Output every record word for word.

Saved entries:

BEGIN

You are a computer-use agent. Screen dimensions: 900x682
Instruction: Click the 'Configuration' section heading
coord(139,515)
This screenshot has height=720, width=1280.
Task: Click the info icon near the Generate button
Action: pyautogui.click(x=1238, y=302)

END

Result for this exercise
You are a computer-use agent. Screen dimensions: 900x682
Instruction: Click the 'Configuration' section heading
coord(139,515)
This screenshot has height=720, width=1280.
Task: Click the info icon near the Generate button
Action: pyautogui.click(x=1238, y=302)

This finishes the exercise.